SHORT TASK 1
Copy the entries word for word, starting at the beginning of the entries and ending with the line that contains "pos(583,869)".

EXCERPT TO READ
What breaks at scale
Disk I/O latency is the most common etcd production problem: etcd measures Raft log fsync latency; if the underlying disk is too slow (>10ms p99) or shared with other workloads, leader elections become frequent and the cluster becomes unstable. Kubernetes event storms (many failing pods emitting events) overwhelm a shared etcd with write volume — the fix is a dedicated events etcd cluster. Large value writes (e.g., storing a large ConfigMap) cause Raft log entries that take hundreds of milliseconds to replicate, blocking all other writes behind them in the single leader queue.
In production
Kubernetes stores all cluster state (pods, services, configmaps, secrets) in etcd — every `kubectl apply` is a write to etcd via the API server, and every controller watch is an etcd watch stream. Consul (HashiCorp) provides a similar Raft-backed KV plus service mesh and health checking in one product. ZooKeeper predates etcd and uses ZAB (ZooKeeper Atomic Broadcast) instead of Raft — functionally equivalent but operationally harder and Java-based. The real challenge in production is etcd compaction and defragmentation: the MVCC store keeps old revisions forever until compacted, causing the db file to grow until disk fills; scheduled compaction + defrag is mandatory maintenance.
Common mistakes
- Using it as a high-throughput database
- Even-sized clusters (no clean majority)
- Locks without leases (deadlock on crash)

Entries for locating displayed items

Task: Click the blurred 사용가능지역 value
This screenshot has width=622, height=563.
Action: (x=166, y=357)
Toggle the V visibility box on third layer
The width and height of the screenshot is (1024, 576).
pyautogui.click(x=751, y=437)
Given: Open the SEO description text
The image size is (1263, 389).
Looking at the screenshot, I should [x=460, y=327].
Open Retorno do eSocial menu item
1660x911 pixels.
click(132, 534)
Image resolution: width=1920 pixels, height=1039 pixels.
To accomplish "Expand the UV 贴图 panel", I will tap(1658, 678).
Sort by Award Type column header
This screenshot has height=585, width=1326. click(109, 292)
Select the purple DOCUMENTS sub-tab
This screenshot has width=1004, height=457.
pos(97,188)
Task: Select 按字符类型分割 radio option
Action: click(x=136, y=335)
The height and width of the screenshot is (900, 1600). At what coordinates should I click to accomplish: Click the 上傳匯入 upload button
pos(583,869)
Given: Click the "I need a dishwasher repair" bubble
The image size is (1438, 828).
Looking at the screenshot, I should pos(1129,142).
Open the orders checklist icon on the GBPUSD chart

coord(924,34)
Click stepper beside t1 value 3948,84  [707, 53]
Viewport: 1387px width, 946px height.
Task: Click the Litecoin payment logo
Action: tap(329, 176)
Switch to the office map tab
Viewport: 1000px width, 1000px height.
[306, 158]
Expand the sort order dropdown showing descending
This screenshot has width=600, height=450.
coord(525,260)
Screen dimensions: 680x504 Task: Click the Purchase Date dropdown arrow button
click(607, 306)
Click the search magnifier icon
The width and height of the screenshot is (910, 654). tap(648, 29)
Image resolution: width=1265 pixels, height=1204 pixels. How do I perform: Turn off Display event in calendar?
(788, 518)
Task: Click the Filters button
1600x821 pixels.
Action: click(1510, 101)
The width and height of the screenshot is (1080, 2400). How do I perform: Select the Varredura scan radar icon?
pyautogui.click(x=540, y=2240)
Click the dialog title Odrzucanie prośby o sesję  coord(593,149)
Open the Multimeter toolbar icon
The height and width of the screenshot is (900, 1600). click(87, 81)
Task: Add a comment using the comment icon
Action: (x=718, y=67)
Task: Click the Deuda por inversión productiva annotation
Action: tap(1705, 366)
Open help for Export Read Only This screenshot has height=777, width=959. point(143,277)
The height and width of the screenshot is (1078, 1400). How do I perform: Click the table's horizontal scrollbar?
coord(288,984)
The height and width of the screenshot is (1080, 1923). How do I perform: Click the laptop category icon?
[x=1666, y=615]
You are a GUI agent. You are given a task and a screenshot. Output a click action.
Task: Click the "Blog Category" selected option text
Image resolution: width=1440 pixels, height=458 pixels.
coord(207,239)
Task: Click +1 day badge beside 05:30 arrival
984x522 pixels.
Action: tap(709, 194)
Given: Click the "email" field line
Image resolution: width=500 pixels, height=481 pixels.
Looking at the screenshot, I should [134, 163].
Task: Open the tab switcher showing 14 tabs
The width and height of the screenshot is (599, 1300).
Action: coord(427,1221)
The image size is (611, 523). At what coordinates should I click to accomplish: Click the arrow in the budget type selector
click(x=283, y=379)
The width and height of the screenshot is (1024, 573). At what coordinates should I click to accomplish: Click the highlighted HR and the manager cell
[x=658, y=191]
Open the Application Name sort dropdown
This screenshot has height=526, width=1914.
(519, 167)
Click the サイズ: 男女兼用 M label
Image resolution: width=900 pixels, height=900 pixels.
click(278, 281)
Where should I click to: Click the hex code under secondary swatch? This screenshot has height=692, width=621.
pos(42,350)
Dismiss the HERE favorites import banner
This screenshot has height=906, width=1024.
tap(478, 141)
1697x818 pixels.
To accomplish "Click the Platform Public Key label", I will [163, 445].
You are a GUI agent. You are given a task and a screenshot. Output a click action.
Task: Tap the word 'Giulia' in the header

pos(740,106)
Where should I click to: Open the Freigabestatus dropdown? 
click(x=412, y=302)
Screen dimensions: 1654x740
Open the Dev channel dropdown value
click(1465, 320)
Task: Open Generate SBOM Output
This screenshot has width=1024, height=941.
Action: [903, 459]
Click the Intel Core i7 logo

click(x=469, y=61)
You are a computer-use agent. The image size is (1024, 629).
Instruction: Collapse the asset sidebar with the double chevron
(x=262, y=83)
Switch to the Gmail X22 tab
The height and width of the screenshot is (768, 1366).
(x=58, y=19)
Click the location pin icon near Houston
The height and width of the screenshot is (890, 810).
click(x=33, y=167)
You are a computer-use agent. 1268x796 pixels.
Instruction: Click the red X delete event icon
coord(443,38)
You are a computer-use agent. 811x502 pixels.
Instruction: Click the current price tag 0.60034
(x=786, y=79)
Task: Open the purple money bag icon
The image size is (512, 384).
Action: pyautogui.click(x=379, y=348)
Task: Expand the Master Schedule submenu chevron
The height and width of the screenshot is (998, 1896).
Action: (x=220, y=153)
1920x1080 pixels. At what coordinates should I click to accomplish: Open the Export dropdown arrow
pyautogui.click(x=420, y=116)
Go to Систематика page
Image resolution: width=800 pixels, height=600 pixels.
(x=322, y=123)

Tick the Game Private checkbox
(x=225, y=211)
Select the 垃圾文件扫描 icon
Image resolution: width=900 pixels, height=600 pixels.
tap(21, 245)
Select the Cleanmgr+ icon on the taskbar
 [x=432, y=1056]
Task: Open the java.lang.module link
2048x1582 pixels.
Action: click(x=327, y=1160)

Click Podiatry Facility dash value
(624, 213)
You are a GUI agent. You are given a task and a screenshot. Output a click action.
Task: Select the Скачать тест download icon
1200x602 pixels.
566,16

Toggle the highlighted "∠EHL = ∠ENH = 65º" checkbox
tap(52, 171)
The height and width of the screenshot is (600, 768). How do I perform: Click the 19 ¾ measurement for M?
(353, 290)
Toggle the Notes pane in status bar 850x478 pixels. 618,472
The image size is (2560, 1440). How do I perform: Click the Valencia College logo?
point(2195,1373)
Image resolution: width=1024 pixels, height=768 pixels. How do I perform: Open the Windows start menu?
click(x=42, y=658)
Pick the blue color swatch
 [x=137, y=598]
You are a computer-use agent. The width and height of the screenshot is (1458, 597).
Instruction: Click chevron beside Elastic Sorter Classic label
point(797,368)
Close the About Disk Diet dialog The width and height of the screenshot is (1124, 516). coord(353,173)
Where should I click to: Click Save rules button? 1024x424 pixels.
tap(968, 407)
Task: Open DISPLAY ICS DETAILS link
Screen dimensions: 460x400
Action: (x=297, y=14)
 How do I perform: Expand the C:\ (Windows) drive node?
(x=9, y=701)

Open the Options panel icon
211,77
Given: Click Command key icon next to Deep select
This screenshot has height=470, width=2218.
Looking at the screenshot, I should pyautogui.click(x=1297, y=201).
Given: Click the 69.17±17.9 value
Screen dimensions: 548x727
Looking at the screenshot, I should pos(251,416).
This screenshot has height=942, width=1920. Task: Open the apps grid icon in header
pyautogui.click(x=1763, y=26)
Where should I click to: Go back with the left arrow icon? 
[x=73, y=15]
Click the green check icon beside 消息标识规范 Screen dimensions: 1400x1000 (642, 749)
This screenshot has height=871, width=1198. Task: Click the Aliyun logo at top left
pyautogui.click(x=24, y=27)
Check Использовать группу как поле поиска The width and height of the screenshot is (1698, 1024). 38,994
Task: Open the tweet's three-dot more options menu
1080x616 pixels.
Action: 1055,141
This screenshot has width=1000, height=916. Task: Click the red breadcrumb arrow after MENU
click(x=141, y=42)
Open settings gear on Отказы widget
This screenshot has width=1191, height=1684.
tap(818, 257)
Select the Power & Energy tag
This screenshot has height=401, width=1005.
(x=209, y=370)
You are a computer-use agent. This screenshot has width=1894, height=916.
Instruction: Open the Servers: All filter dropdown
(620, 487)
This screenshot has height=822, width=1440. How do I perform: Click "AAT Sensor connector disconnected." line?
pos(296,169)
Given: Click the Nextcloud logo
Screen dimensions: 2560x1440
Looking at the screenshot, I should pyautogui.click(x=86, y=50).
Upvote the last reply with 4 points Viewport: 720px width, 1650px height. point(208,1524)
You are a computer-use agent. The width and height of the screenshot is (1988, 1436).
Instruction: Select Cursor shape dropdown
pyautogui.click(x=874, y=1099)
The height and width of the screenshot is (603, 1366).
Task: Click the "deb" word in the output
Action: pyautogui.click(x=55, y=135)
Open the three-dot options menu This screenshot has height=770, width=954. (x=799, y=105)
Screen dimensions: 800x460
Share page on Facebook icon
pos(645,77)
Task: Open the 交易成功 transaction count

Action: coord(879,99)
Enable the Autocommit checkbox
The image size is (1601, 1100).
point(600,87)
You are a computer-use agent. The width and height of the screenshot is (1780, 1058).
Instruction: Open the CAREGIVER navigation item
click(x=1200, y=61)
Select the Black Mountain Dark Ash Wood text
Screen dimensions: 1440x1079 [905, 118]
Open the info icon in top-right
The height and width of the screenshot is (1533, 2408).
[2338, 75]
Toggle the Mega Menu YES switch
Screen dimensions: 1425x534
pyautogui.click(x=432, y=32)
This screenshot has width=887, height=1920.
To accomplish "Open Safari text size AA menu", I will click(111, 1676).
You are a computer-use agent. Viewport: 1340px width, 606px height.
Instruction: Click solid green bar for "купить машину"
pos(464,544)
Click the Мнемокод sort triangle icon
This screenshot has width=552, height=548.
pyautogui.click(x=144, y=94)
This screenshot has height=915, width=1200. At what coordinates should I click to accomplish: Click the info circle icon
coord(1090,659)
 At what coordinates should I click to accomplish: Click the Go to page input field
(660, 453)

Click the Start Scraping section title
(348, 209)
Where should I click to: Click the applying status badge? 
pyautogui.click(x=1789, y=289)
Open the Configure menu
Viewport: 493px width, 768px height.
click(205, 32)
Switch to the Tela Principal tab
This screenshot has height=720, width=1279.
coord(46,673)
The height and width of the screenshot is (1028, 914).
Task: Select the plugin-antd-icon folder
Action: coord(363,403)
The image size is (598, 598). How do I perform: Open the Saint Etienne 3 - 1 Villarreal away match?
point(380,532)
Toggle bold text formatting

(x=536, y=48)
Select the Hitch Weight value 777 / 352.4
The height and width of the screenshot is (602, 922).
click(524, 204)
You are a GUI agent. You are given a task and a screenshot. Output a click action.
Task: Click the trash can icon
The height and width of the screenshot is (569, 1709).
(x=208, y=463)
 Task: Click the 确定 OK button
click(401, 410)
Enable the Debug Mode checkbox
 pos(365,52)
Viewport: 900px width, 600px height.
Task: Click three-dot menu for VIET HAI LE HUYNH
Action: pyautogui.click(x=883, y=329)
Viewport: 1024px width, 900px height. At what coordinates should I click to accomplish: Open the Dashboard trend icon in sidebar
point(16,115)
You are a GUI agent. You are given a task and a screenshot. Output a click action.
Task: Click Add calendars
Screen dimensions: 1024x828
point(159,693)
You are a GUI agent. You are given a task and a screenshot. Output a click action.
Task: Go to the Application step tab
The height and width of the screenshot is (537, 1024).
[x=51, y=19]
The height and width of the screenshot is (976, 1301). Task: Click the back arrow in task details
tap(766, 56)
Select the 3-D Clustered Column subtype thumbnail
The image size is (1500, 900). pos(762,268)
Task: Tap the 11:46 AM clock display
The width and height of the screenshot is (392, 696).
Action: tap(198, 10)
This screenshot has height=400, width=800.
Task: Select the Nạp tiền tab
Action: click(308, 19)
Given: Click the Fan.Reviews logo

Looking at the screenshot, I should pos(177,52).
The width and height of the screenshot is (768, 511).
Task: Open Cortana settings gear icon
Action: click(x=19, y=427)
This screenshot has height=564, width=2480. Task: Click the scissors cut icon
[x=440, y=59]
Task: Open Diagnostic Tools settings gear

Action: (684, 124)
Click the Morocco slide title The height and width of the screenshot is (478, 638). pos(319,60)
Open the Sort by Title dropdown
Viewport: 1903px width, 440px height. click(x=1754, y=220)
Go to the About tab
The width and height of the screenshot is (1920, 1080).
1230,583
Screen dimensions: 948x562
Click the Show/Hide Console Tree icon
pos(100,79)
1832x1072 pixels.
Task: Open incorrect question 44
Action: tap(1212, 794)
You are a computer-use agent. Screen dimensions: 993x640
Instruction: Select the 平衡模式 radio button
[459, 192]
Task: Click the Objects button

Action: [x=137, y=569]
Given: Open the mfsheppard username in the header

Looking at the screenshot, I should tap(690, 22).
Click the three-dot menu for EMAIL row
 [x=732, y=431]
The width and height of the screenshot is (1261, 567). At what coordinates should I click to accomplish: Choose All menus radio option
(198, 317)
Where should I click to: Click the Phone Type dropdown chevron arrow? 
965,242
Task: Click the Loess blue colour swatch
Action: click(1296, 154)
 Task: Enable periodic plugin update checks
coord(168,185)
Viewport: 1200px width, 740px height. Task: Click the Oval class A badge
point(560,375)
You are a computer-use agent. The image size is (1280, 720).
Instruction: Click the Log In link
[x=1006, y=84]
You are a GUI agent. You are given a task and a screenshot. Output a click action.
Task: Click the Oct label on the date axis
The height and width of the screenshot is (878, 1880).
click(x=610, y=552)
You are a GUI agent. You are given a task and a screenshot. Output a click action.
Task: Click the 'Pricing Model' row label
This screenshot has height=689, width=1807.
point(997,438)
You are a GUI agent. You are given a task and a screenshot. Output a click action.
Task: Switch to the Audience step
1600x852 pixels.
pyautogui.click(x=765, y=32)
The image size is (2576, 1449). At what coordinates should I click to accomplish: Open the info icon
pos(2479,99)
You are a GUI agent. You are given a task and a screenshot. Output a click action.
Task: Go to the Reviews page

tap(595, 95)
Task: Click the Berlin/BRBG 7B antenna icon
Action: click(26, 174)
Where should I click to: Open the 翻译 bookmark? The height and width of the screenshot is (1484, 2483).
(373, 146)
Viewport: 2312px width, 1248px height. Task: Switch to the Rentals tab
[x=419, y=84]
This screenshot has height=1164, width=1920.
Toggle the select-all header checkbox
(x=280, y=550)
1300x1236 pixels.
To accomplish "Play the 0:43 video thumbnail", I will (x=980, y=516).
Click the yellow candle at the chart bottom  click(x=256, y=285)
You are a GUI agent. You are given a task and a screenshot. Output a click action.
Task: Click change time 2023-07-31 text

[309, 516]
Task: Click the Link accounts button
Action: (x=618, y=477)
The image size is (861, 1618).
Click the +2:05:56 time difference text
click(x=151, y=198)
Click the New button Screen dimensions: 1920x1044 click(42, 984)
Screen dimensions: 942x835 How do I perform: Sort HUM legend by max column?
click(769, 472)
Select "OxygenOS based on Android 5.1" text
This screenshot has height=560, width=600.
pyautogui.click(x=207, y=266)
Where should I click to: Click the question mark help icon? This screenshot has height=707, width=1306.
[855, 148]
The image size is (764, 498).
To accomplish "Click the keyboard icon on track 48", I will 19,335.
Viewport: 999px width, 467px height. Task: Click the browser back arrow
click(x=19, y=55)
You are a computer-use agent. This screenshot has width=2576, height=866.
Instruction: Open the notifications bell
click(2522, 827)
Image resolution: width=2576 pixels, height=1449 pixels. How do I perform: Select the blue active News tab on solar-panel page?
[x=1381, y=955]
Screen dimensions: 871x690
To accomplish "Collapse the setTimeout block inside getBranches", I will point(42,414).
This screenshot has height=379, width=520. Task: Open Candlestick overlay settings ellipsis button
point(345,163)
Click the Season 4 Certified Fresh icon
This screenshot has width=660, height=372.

SHORT TASK 2
List every mistake that the excerpt on etcd names under its "Common mistakes" heading.

CORRECT OUTPUT 1
Task: Click the blurred 사용가능지역 value
This screenshot has width=622, height=563.
Action: (x=166, y=357)
Toggle the V visibility box on third layer
The width and height of the screenshot is (1024, 576).
pyautogui.click(x=751, y=437)
Given: Open the SEO description text
The image size is (1263, 389).
Looking at the screenshot, I should [x=460, y=327].
Open Retorno do eSocial menu item
1660x911 pixels.
click(132, 534)
Image resolution: width=1920 pixels, height=1039 pixels.
To accomplish "Expand the UV 贴图 panel", I will tap(1658, 678).
Sort by Award Type column header
This screenshot has height=585, width=1326. click(109, 292)
Select the purple DOCUMENTS sub-tab
This screenshot has width=1004, height=457.
pos(97,188)
Task: Select 按字符类型分割 radio option
Action: click(x=136, y=335)
The height and width of the screenshot is (900, 1600). At what coordinates should I click to accomplish: Click the 上傳匯入 upload button
pos(583,869)

CORRECT OUTPUT 2
- Using it as a high-throughput database
- Even-sized clusters (no clean majority)
- Locks without leases (deadlock on crash)